Sob o efeito de doses baixas, atuando no sistema nervoso cemtral, seu consumidor parece relaxado, bem humorado, mas com um pouco de lentidão para respirar. Em doses elevadas, apresenta-se com dificuldades na fala, tontura, perda de equilíbrio (descoordenação motora), facilidade para rir ou chorar, agressividade e sonolência.
 
BEBIDAS ENERGÉTICAS
Um novo tipo de bebida, originária da Europa, chegou ao mercado brasileiro. Chamadas de energéticas - “Flash Power, Hype, Flyng Horse e Red Bull” - elas se propõem a revitalizar rapidamente mentes e corpos fatigados. Suas armas: fórmula com cafeína (80 miligramas, o que corresponde a duas xícaras e meia de café), estimulante do sistema nervoso central; taurina (aminoácido comum no organismo), cuja principal função é auxiliar a absorção de gordura; glucoronolactona (derivado da glocose, que fornece energia); inositol (vitamina do complexo B que auxilia na quebra de moléculas de gordura, produzindo energia) e um conjunto de vitaminas. Em pouco tempo viraram moda em bares e lojas de conveniências. Um problema: passaram a fazer parte de coquetéis com bebidas alcoólicas, para provavelmente, prolongar a fase inicial de euforia causada pelo álcool.

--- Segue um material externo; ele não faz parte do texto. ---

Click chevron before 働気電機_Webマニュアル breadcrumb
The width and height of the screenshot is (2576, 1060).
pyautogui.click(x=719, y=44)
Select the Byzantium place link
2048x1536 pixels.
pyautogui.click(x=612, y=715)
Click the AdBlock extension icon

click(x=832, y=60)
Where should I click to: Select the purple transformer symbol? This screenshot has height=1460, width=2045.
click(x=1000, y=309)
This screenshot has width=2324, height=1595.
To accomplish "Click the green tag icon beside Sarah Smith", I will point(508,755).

Problemas: ausência de estudos científicos que expliquem o porquê da associação da cafeína com a taurina; desconhecem-se os efeitos no organismo da combinação dessas bebidas com o álcool. Crianças, gestantes, lactantes, diabéticos, idosos e portadores de sensibilidade a algum dos componentes da fórmula devem passar longe dessas latinhas, principalmente porque o estimulante acelera os batimentos cardíacos.
 
BENZEDRINAS
Surgiram em 1961 e, logo, encontraram ampla difusão e indicação terapêutica. Em parte, serviram para substituir os barbitúricos. Ao contrário destes últimos, não são muito ativas sobre os centros cárdio-respiratórios. As benzedrinas também são conhecidas como “os ansiolíticos”, e seus efeitos são: ação miorrelaxante, ação anticonvulsiva, ação sedativa nas duas expressões: controle da ansiedade e indução do sono.
Os farmacodependentes, também diante das benzedrinas, tendem a um uso atípico e por isso surgir problemas colaterais tanto psicológicos como físicos.
 
BENZODIAZEPÍNICOS
São drogas tranquili-zantes usadas contra a ansiedade e a insônia. O uso fora da medicina de-ve-se a seus efeitos relaxantes. O diazepam é um exemplo. O uso dessas drogas por mais de duas semanas pode causar dependência física. Os médicos deveriam prescrevê-lo para períodos curtos e em dosagem baixa. Após longo tempo de uso, a dose precisa ser reduzida gradualmente, para evitar sintomas de abstinência. Ao usá-la a pessoa fica mais tranqüila, mas ocorre uma depressão da atividade cerebral com indução ao sono, redução ao estado de alerta. A mistura com o álcool pode levar ao estado de coma. Além de sofrer dificuldades na aprendizagem e memória, o dependente passa a sentir muita irritabilidade, insônia excessiva, suor, dor pelo corpo todo. Casos extremos, provoca convulsões.